───── Task inputs
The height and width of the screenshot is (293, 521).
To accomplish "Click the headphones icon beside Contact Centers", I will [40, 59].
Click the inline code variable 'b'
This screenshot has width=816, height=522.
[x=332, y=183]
──────────
In full and without alteration, retype the entries above.

The height and width of the screenshot is (293, 521).
To accomplish "Click the headphones icon beside Contact Centers", I will [40, 59].
Click the inline code variable 'b'
This screenshot has width=816, height=522.
[x=332, y=183]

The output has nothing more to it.